• _Your goal_
Look below for the lines from the one with "You are a GUI" to the one with "The image size is (1568, 655).", and copy exactly those lines, both ends included.

• _Records for this exercise_

⁂

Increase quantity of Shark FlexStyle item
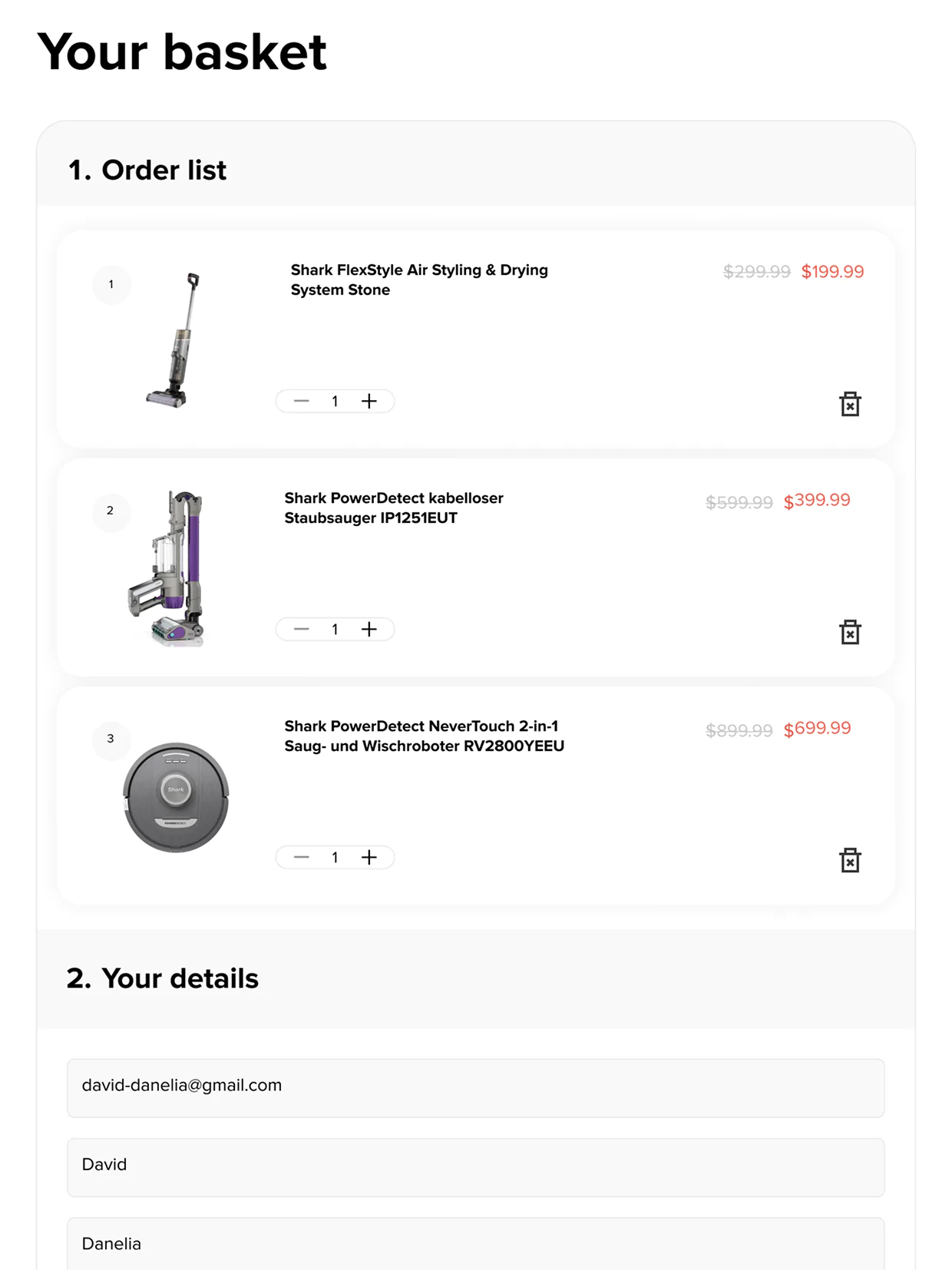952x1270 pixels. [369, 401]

⁂

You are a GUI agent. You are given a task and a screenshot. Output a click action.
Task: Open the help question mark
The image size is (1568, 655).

⁂

• _Task solution_
You are a GUI agent. You are given a task and a screenshot. Output a click action.
Task: Open the help question mark
The image size is (1568, 655).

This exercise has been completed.